Performance profiling results...

Sat Sep 22 19:40:00 UTC 2001

Scott,

Interesting results!

> Over 99% of the invocations of the function 'fetchClassOf' are when
> invoked from 'commonSend' in the interpreter. (approximately
> 350 million).

Yup. I see the culprit, it's

	receiverClass := lkupClass := self fetchClassOf: rcvr.

which doesn't get inlined properly. Should be rewritten as

	lkupClass := self fetchClassOf: rcvr.
	receiverClass := lkupClass.

to eliminate the call.

> ioLowResMSecs and ioMSecs (sqXWindow.c:1827) were invoked 150 million
> times, or about 40,000/sec. Syscalls are cheap, but still. :)
[...]
> Eliminating this call would probably help things a lot.

For speed, yes. But unfortunately, various primitives do take some time
(just think about BitBlt, sound generation etc) and if they do it is at
times critical to capture it right after the primitive invokation. So
there's not a lot we can do except from trying to make ioLowResMSecs as
cheap as somehow possible (its only intend is to figure out if we have spend
a "significant" amount of time or not).

> Within primitiveResponse, all of the primitiveFOO functions it invokes
> (excluding primitiveFloatDividebyArg primitiveMakePoint
> primitiveBitShift) are only invoked by it itself. Thats about 76 million
> outgoing function calls..

Hm ... interesting point. You mean we should try to inline them like the
bytecodes?! Could make sense for various of the "quick" primitives.

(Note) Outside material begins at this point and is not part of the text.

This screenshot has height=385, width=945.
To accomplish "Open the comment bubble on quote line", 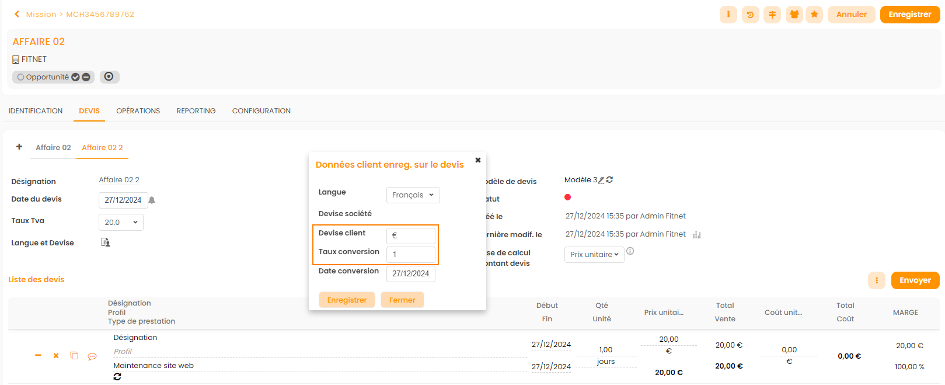I will pyautogui.click(x=92, y=356).
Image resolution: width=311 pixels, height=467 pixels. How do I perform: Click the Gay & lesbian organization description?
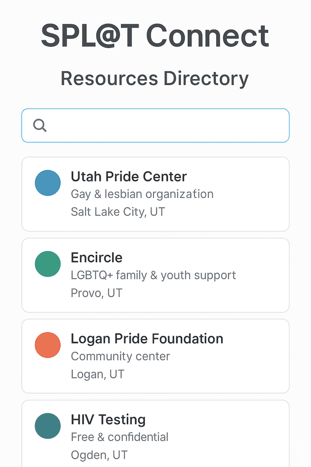point(142,194)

> Also, about 90% of the invocations of fetchClassOfNonInt
> are from loadFloatOrIntFrom. And 99.5% of the invocations of
> floatValueOf are from fetchClassOfNonInt. About 100 million function
> calls total.

Yeah, would be nice to get rid of 'em but the inliner currently prevents
inlining methods that have explicit return types - and #loadFloatOrIntFrom:
is a #returnTypeC: 'double'.

[Re: MCache]
> But I was surprised to find that the cache entries started at 1,
> instead of zero (introducing a lot of extra instructions), that it had
> only 256 entries, and that it wasted 37% of its space...

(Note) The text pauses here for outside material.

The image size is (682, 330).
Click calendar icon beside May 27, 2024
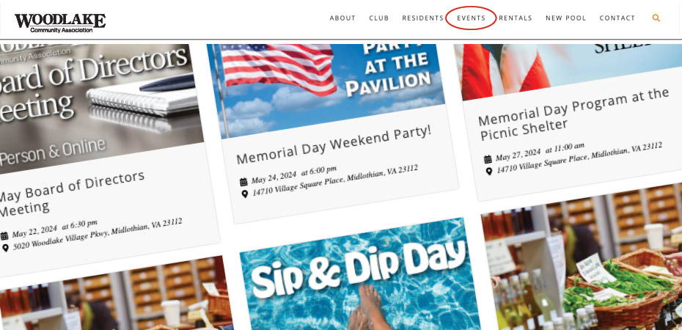point(488,159)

How did you find this (btw, the mcache has 512 entries not 256)?!

> I would have thought you'd have something along the lines of
> two tables:

I don't know enough about the various processor caches but I'd like to see
performance measures with your layout. Shouldn't be hard to do.

> With my table design, a 1k entry cache would require 8kb
> of space for the lookuptable, and 16kb for the methoddata.

But how fast is it?! ;-)

> Taking a guess that it is branch misprediction how does this sound?

Dunno. Try it - change MethodCacheEntries in Interpreter, compile a new VM
and profile.

[Re: GC]
> The penalties of having a large methodcache are that there is more to
> flush on GC's... Which reminds me, why is 'allocations
> between gc's' still set at 4000?

It works. And nicely at that even on small machine. Heck, it even worked
nicely on my 486DX2/66 (if anyone remembers what this is ;-) which I used
for porting Squeak.

> Anyone up for changing the default to 40000?  (still under 10ms)

Hm ... not really. At least not as long you can't show a serious performance
improvement. Which I find hard to believe, mostly because John Mc recently
changed the IGC mcache flush to be selective (e.g., flush only entries that
are actually in GC range). So except from enumerating the cache there's not
a lot going on wrt GC.

> This is the stuff that seems really out of place in an hour
> scan of it. I can feed the full profiling output if anyone is
> interested. (about 150kb compressed)

Thanks a lot! You've got a couple of good catches there.

Cheers,
  - Andreas